Tenían que ver “La Ola ”,
una película alemana que trata sobre el desmadre que puede generar un grupo de
estudiantes aburridos influenciados por la explicación práctica de la
autocracia, de las mentiras absolutas que prometen pertenencia, y de cómo por
sí solo ese movimiento se desmiente, se derrumba.

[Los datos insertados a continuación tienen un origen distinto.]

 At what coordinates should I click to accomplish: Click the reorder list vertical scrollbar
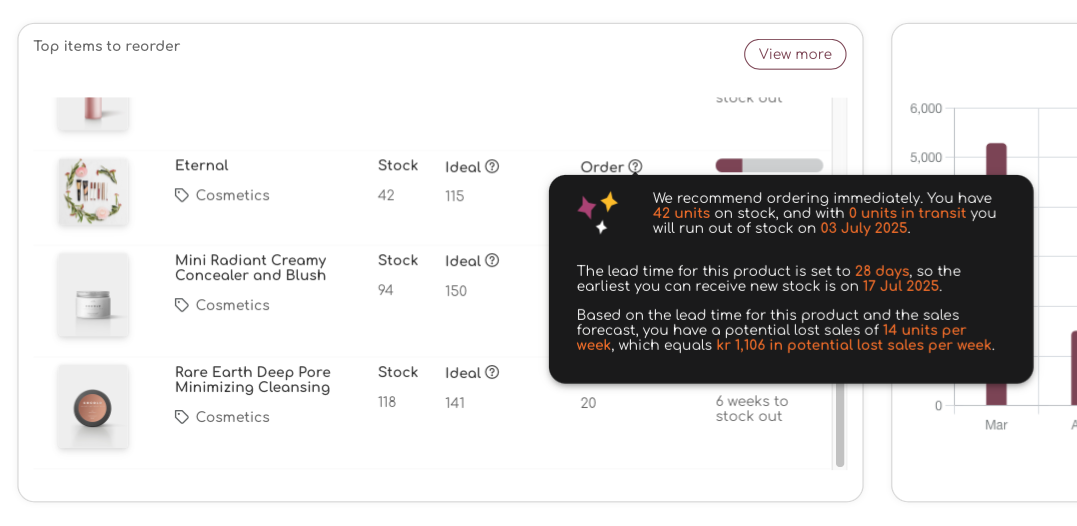[x=839, y=283]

Quiso calmar las aguas contándoles a todos la
trama, y los detalles de la misma, como qué tan pelado era el profesor y
cuántos alumnos con camisa blanca aparecían en la última escena, en la reunión
final. Pero se había olvidado del nombre de uno de los personajes. En el
intento de recuperar esta información, su cerebro empezó a estropear todas las
demás certezas de la memoria. Ya no sabía cuál de todas las llaves de su
llavero era la que tenía que meter en la cerradura de la puerta de adelante, ya
no sabía el saldo mínimo del pasaje de colectivo, ya no sabía quién era su
madre, y por poco se olvidaba de qué carajo hacía en ese lugar lleno de bancos
ocupados por personas que no querían saber lo que trataba de rescatar de su
laguna mental.
Un compañero, harto de verlo con la mirada
perdida en el piso de parquet, le pegó un golpe seco en la nuca, que lo dejó
nocaut, con la cabeza apoyada en la mesa y los brazos desparramados, pegados a
sus orejas. Entonces recordó todo: en la inconciencia supo que tenía la
película en el pendrive, y que probó en la netbook de un amigo a ver si
funcionaba, y que este amigo estaba en otro curso, y que este otro curso ya se
había retirado, y que el amigo no le había devuelto el pendrive. Se despertó
con un nuevo chichón, perdido en la misma situación que prometía más golpes.